The mechanics
A market maker who sells you an option immediately hedges the delta in the underlying. But delta changes as price moves — that's gamma — so the hedge must be continuously adjusted. Whether those adjustments stabilize or destabilize price depends on the sign of the dealer book's aggregate gamma:
- Dealers net long gamma (typically when investors have sold calls / own protective structures dealers are long against): as price rises dealers sell into strength, as it falls they buy weakness. Hedging leans against the move — volatility gets dampened, price “pins” near heavy strikes.
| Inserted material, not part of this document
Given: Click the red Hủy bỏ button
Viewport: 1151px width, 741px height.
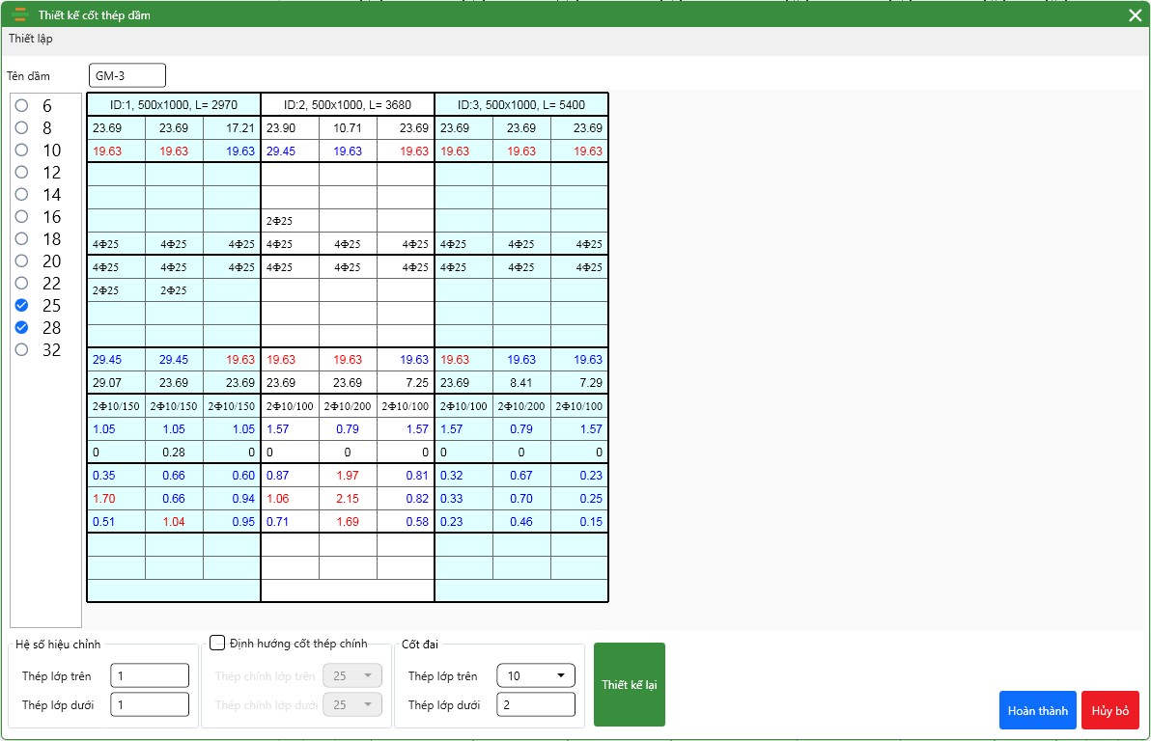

- Dealers net short gamma (crash hedging demand, heavy put buying): hedging chases the move — selling into declines, buying into rallies. Moves get amplified, and vol expands.
Estimating it: GEX by strike
Gamma exposure (GEX) aggregates, strike by strike, open interest × per-contract gamma × contract multiplier, signed by an assumption about which side dealers are on (the standard convention: dealers long calls, short puts, reflecting typical customer flow). Summing across strikes gives net dealer gamma; plotting it by strike shows the profile around spot:
- Gamma walls — strikes with large positive exposure act as magnets/resistance in long-gamma regimes (pinning into expiration is the classic case).
- The zero-gamma flip — the spot level where net gamma changes sign. Above it, hedging dampens; below it, hedging amplifies. Crossing the flip level is why sell-offs often accelerate once they reach a particular area.
Using it
GEX is context, not prophecy. In a high positive-gamma regime, fading intraday extremes and expecting range compression has a mechanical tailwind; in negative-gamma territory, breakouts and trend days become more likely and stop placement deserves more respect. It complements volatility-regime tools: term-structure stress plus a flip below zero gamma is a materially more dangerous tape than either alone.
Caveats
- The dealer-side assumption is crude. Real books deviate from “long calls, short puts,” and flow-based refinements change the picture, sometimes a lot.
- Open interest is a daily snapshot, and the modern explosion of 0DTE options means intraday positioning can swamp yesterday's OI.
- GEX describes hedging pressure, not demand for the underlying — a strong macro flow can steamroll a gamma wall without pausing.